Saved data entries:
════════════════════

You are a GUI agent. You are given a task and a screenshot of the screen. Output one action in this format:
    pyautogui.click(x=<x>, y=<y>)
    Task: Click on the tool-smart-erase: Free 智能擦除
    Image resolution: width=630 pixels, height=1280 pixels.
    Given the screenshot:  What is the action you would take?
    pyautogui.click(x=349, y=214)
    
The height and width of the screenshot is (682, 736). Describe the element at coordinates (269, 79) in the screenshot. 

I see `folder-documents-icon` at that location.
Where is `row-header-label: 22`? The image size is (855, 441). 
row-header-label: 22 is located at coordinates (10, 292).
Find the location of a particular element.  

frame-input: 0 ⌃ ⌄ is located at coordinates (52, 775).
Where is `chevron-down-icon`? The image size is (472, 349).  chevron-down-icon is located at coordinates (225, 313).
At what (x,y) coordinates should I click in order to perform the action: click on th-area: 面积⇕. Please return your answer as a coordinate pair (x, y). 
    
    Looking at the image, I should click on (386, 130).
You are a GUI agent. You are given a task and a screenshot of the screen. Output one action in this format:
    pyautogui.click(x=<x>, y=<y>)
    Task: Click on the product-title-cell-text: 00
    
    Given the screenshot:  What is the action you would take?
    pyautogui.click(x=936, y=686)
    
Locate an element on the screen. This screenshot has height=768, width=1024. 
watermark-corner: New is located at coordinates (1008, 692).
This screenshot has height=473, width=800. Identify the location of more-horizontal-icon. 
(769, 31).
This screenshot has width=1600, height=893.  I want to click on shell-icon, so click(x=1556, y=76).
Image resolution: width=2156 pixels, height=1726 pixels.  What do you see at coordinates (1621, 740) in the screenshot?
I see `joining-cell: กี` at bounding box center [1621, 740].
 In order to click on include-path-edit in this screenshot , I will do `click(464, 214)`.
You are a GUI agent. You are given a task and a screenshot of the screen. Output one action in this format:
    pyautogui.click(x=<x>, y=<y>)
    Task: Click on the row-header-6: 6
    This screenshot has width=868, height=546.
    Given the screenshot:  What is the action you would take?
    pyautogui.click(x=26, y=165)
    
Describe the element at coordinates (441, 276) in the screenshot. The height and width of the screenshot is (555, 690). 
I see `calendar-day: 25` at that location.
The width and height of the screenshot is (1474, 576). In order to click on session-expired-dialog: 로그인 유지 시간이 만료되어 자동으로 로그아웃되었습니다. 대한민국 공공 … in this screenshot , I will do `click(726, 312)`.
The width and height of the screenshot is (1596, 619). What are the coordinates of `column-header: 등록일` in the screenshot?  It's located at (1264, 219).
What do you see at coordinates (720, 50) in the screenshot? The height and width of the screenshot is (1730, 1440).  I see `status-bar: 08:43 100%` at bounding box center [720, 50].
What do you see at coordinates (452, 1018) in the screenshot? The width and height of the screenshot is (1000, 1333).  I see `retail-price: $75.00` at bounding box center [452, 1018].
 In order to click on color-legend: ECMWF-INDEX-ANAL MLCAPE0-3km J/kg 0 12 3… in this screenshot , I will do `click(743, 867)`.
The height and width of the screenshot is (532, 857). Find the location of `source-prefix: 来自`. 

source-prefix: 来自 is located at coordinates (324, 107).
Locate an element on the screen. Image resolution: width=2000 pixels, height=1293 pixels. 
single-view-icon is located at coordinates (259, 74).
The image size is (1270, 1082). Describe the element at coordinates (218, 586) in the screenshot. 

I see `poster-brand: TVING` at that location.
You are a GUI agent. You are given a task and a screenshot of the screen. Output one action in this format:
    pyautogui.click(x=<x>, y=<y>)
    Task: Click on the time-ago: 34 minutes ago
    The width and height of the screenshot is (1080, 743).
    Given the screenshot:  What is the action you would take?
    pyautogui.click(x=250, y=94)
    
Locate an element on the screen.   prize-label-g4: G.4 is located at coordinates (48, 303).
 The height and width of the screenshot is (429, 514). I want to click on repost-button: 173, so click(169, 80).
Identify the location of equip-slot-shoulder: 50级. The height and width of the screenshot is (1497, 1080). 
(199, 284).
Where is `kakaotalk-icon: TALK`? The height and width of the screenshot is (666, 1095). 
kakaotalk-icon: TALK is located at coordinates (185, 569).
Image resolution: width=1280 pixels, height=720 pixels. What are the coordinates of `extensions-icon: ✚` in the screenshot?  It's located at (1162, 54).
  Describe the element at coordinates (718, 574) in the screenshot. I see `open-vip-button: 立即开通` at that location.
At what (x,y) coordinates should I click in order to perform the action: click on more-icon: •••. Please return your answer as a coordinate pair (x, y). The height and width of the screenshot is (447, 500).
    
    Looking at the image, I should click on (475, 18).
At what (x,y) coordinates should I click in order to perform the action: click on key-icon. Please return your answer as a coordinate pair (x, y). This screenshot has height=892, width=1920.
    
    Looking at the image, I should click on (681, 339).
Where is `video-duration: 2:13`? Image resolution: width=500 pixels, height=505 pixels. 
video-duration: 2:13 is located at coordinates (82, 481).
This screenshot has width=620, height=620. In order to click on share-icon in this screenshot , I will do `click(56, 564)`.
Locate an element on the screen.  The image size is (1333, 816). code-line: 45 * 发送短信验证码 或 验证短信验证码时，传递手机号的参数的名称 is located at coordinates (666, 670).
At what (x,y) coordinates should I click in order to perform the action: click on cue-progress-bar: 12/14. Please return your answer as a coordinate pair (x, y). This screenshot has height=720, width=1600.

════════════════════

• [INSTRUCTION]: Transcribe all of the entries above verbatim, reproducing every line without alteration.

• [SOLUTION TO THIS EXERCISE]:
You are a GUI agent. You are given a task and a screenshot of the screen. Output one action in this format:
    pyautogui.click(x=<x>, y=<y>)
    Task: Click on the tool-smart-erase: Free 智能擦除
    Image resolution: width=630 pixels, height=1280 pixels.
    Given the screenshot:  What is the action you would take?
    pyautogui.click(x=349, y=214)
    
The height and width of the screenshot is (682, 736). Describe the element at coordinates (269, 79) in the screenshot. 

I see `folder-documents-icon` at that location.
Where is `row-header-label: 22`? The image size is (855, 441). 
row-header-label: 22 is located at coordinates (10, 292).
Find the location of a particular element.  

frame-input: 0 ⌃ ⌄ is located at coordinates (52, 775).
Where is `chevron-down-icon`? The image size is (472, 349).  chevron-down-icon is located at coordinates (225, 313).
At what (x,y) coordinates should I click in order to perform the action: click on th-area: 面积⇕. Please return your answer as a coordinate pair (x, y). 
    
    Looking at the image, I should click on (386, 130).
You are a GUI agent. You are given a task and a screenshot of the screen. Output one action in this format:
    pyautogui.click(x=<x>, y=<y>)
    Task: Click on the product-title-cell-text: 00
    
    Given the screenshot:  What is the action you would take?
    pyautogui.click(x=936, y=686)
    
Locate an element on the screen. This screenshot has height=768, width=1024. 
watermark-corner: New is located at coordinates (1008, 692).
This screenshot has height=473, width=800. Identify the location of more-horizontal-icon. 
(769, 31).
This screenshot has width=1600, height=893.  I want to click on shell-icon, so click(x=1556, y=76).
Image resolution: width=2156 pixels, height=1726 pixels.  What do you see at coordinates (1621, 740) in the screenshot?
I see `joining-cell: กี` at bounding box center [1621, 740].
 In order to click on include-path-edit in this screenshot , I will do `click(464, 214)`.
You are a GUI agent. You are given a task and a screenshot of the screen. Output one action in this format:
    pyautogui.click(x=<x>, y=<y>)
    Task: Click on the row-header-6: 6
    This screenshot has width=868, height=546.
    Given the screenshot:  What is the action you would take?
    pyautogui.click(x=26, y=165)
    
Describe the element at coordinates (441, 276) in the screenshot. The height and width of the screenshot is (555, 690). 
I see `calendar-day: 25` at that location.
The width and height of the screenshot is (1474, 576). In order to click on session-expired-dialog: 로그인 유지 시간이 만료되어 자동으로 로그아웃되었습니다. 대한민국 공공 … in this screenshot , I will do `click(726, 312)`.
The width and height of the screenshot is (1596, 619). What are the coordinates of `column-header: 등록일` in the screenshot?  It's located at (1264, 219).
What do you see at coordinates (720, 50) in the screenshot? The height and width of the screenshot is (1730, 1440).  I see `status-bar: 08:43 100%` at bounding box center [720, 50].
What do you see at coordinates (452, 1018) in the screenshot? The width and height of the screenshot is (1000, 1333).  I see `retail-price: $75.00` at bounding box center [452, 1018].
 In order to click on color-legend: ECMWF-INDEX-ANAL MLCAPE0-3km J/kg 0 12 3… in this screenshot , I will do `click(743, 867)`.
The height and width of the screenshot is (532, 857). Find the location of `source-prefix: 来自`. 

source-prefix: 来自 is located at coordinates (324, 107).
Locate an element on the screen. Image resolution: width=2000 pixels, height=1293 pixels. 
single-view-icon is located at coordinates (259, 74).
The image size is (1270, 1082). Describe the element at coordinates (218, 586) in the screenshot. 

I see `poster-brand: TVING` at that location.
You are a GUI agent. You are given a task and a screenshot of the screen. Output one action in this format:
    pyautogui.click(x=<x>, y=<y>)
    Task: Click on the time-ago: 34 minutes ago
    The width and height of the screenshot is (1080, 743).
    Given the screenshot:  What is the action you would take?
    pyautogui.click(x=250, y=94)
    
Locate an element on the screen.   prize-label-g4: G.4 is located at coordinates (48, 303).
 The height and width of the screenshot is (429, 514). I want to click on repost-button: 173, so click(169, 80).
Identify the location of equip-slot-shoulder: 50级. The height and width of the screenshot is (1497, 1080). 
(199, 284).
Where is `kakaotalk-icon: TALK`? The height and width of the screenshot is (666, 1095). 
kakaotalk-icon: TALK is located at coordinates (185, 569).
Image resolution: width=1280 pixels, height=720 pixels. What are the coordinates of `extensions-icon: ✚` in the screenshot?  It's located at (1162, 54).
  Describe the element at coordinates (718, 574) in the screenshot. I see `open-vip-button: 立即开通` at that location.
At what (x,y) coordinates should I click in order to perform the action: click on more-icon: •••. Please return your answer as a coordinate pair (x, y). The height and width of the screenshot is (447, 500).
    
    Looking at the image, I should click on (475, 18).
At what (x,y) coordinates should I click in order to perform the action: click on key-icon. Please return your answer as a coordinate pair (x, y). This screenshot has height=892, width=1920.
    
    Looking at the image, I should click on (681, 339).
Where is `video-duration: 2:13`? Image resolution: width=500 pixels, height=505 pixels. 
video-duration: 2:13 is located at coordinates (82, 481).
This screenshot has width=620, height=620. In order to click on share-icon in this screenshot , I will do `click(56, 564)`.
Locate an element on the screen.  The image size is (1333, 816). code-line: 45 * 发送短信验证码 或 验证短信验证码时，传递手机号的参数的名称 is located at coordinates (666, 670).
At what (x,y) coordinates should I click in order to perform the action: click on cue-progress-bar: 12/14. Please return your answer as a coordinate pair (x, y). This screenshot has height=720, width=1600.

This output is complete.